The shift is deliberate, not symbolic. Faculty members say the goal is to reduce language barriers in technical education and strengthen conceptual clarity for students from Hindi-medium schools who often understand physics but struggle with English terminology. Instead of quietly memorising formulas, these students are now debating robotics, climate models, and coding logic in a language they think and dream in, creating a more inclusive and confident STEM ecosystem.
Abhyuday–3: A National Moment for Technical Hindi
Abhyuday–3, the two-day National Technical Hindi Seminar hosted on the IIT Indore campus, has become the flagship platform for this linguistic shift. Jointly organised with IIT Jodhpur and CSIR–National Institute of Science Communication and Policy Research (CSIR–NIScPR), the event gathered scientists, educators, language officers, and researchers from across India to discuss one central question: can Hindi carry the full weight of modern science and technology?
One of the most striking answers came in the form of “Smarika”—a compilation of 26 peer‑reviewed research papers written entirely in Hindi, spanning two technical sessions on science & engineering and digital technology & innovation. From AI and startups to higher education reforms, these papers demonstrate that technical Hindi is not just sentimental or ceremonial; it is research-ready, exam-ready, and industry-ready.
The seminar blended scholarship with culture: along with paper presentations and panels on AI, innovation, and administration in Hindi, participants enjoyed a science-themed kavi sammelan and folk performances, turning the campus into a living celebration of language, logic, and creativity.
National Vision, CBSE Ripples
IIT Indore director Prof. Suhas Joshi calls the initiative a “strong step” towards the national vision of connecting knowledge and science with Indian languages, echoing NEP 2020’s mandate to promote instruction in mother tongues and regional languages. The move is supported by schemes like the Bharatiya Bhasha Pustak Scheme (BBPS), which promises digital textbooks in Indian languages for higher education, lowering the cost of entry for institutions that want to follow.
For CBSE and state-board schools, especially in Hindi-speaking belts, the message is clear: if IITs can teach and publish serious STEM in Hindi, school classrooms can confidently adopt bilingual or Hindi-first approaches for science, maths, and coding without fearing loss of “standard”. Teacher-training modules, robotics clubs, and ATL-style labs in government schools now have a blueprint—start where students are linguistically comfortable, then build bridges to global English resources instead of using language as a filter.
Will Hindi-Powered STEM Change Who Becomes an Engineer?

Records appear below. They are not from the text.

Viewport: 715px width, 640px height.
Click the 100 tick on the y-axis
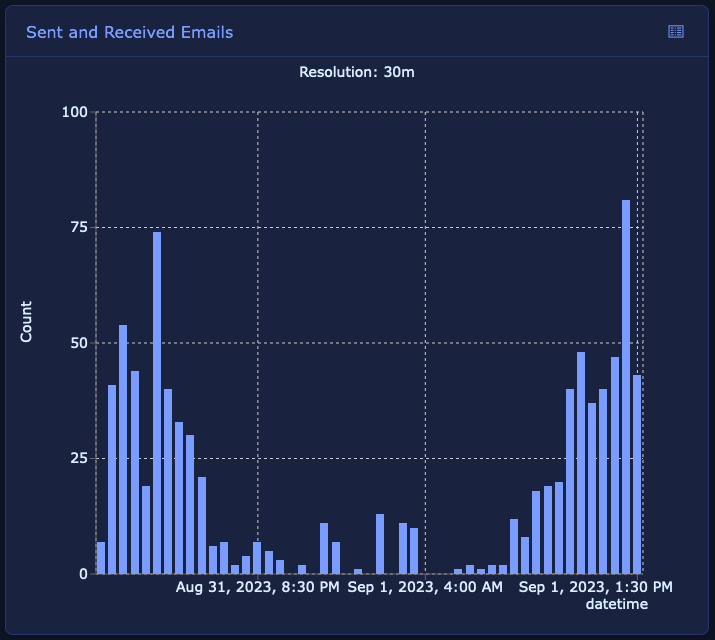(74, 112)
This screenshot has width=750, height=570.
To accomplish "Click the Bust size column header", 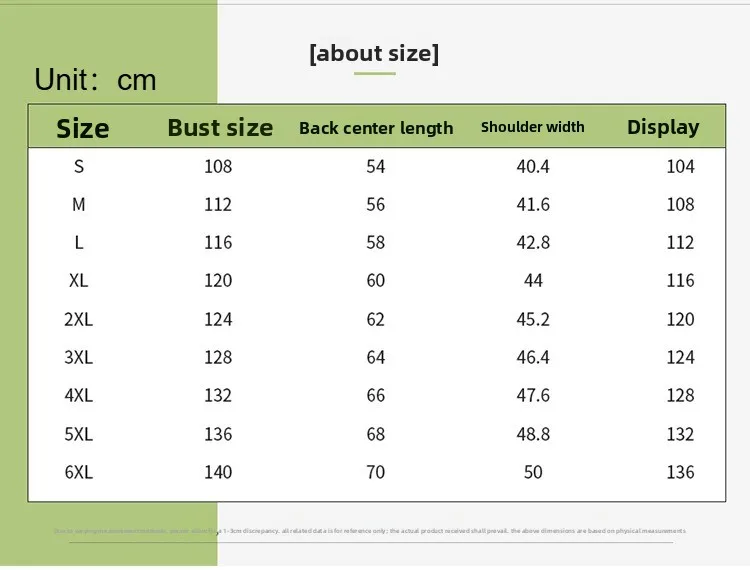I will pos(220,128).
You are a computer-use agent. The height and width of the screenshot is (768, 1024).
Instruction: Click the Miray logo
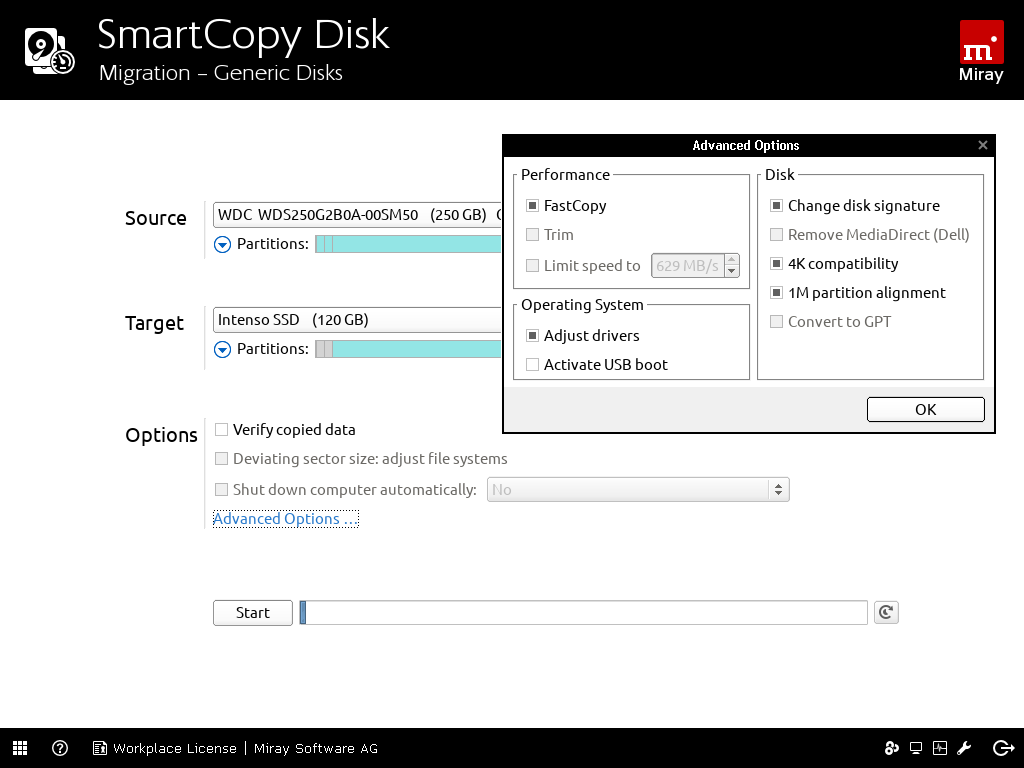click(981, 51)
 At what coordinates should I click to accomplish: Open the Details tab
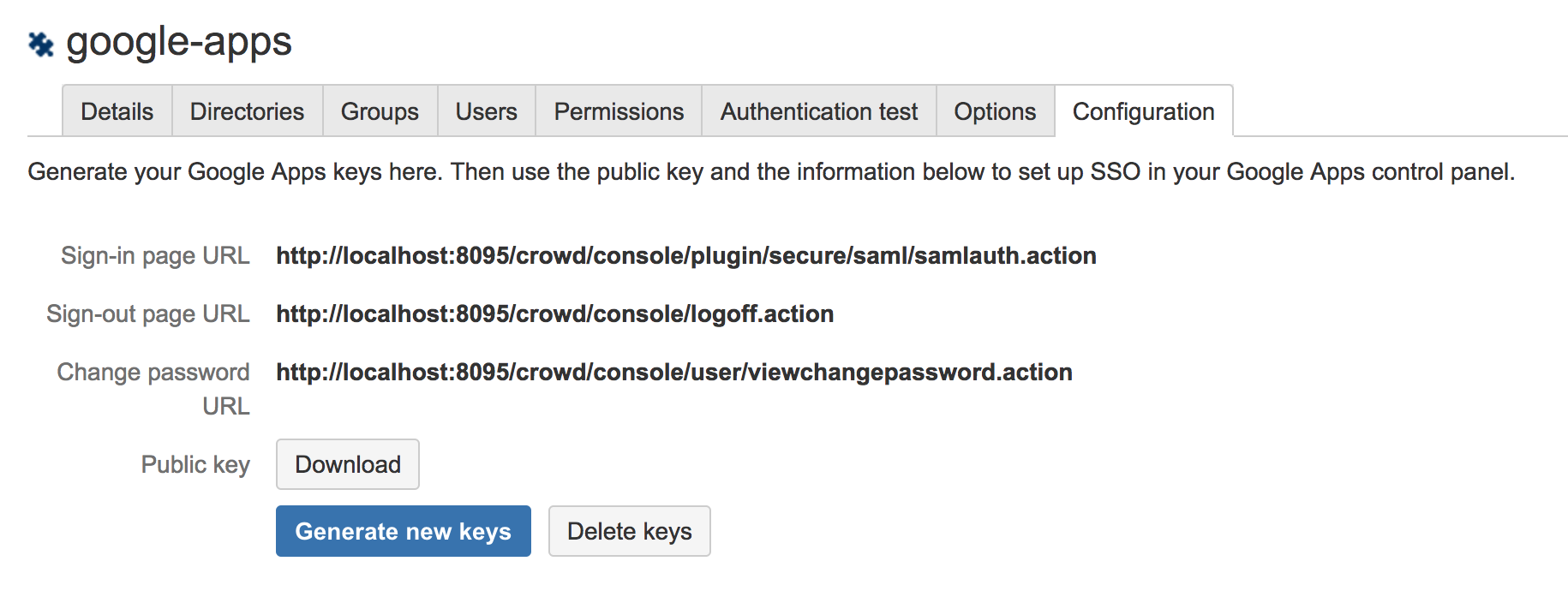click(x=117, y=111)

The stakes go far beyond vocabulary. By lowering the linguistic barrier, IIT Indore hopes to widen the talent pipeline—bringing first-generation learners, rural toppers, and government-school students into advanced fields like AI, robotics, and quantum computing. Supporters argue that when students can design experiments, write code comments, and defend projects in Hindi, they spend less energy translating and more energy innovating, which is exactly what India needs in its STEM workforce.
Critics worry about international competitiveness, but faculty stress this is not about replacing English; it is about adding Hindi as a strong parallel channel of understanding. With conferences like Abhyuday–3 and publications like Smarika, IIT Indore is betting that a confident Hindi-speaking scientist, who can later learn the English jargon, is better than a hesitant student silenced by language from day one.
As the seminar banners come down and students return to class, one thing is clear: the experiment has already begun. Somewhere in a CBSE school, a science teacher scrolling this news on a smartphone is wondering: “If IIT can teach robotics in Hindi, why can’t I explain circuits the same way?” That simple question may be the first step towards a quieter revolution across India’s science classrooms.